_Work required_
Output each entry below as it stands, leaving out every picture.

Saved data entries
= = = = = = =
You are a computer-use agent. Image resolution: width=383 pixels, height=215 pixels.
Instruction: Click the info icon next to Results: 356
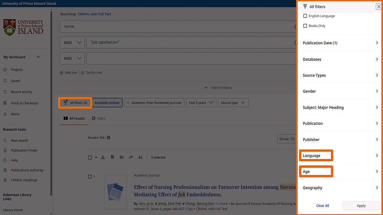(x=108, y=138)
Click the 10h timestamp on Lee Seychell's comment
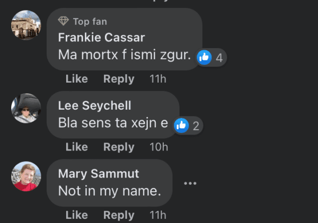The width and height of the screenshot is (318, 223). [x=158, y=147]
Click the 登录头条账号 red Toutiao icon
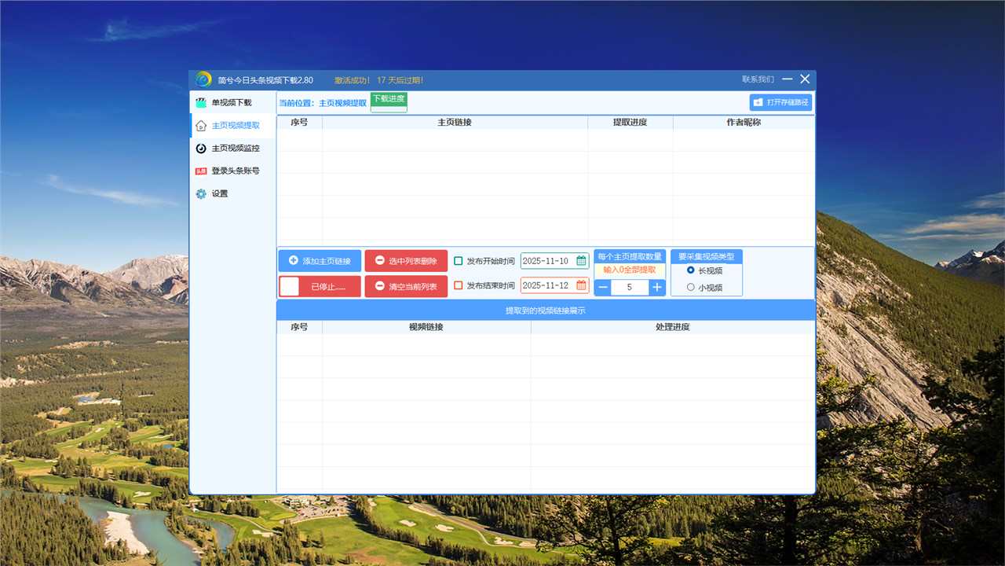Screen dimensions: 1005x566 click(x=201, y=171)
= = = = = = =
_Expected answer_
You are a computer-use agent. Image resolution: width=383 pixels, height=215 pixels.
Instruction: Click the info icon next to Results: 356
(x=108, y=138)
Click the 10h timestamp on Lee Seychell's comment
The width and height of the screenshot is (318, 223). [x=158, y=147]
Click the 登录头条账号 red Toutiao icon
Screen dimensions: 1005x566 click(x=201, y=171)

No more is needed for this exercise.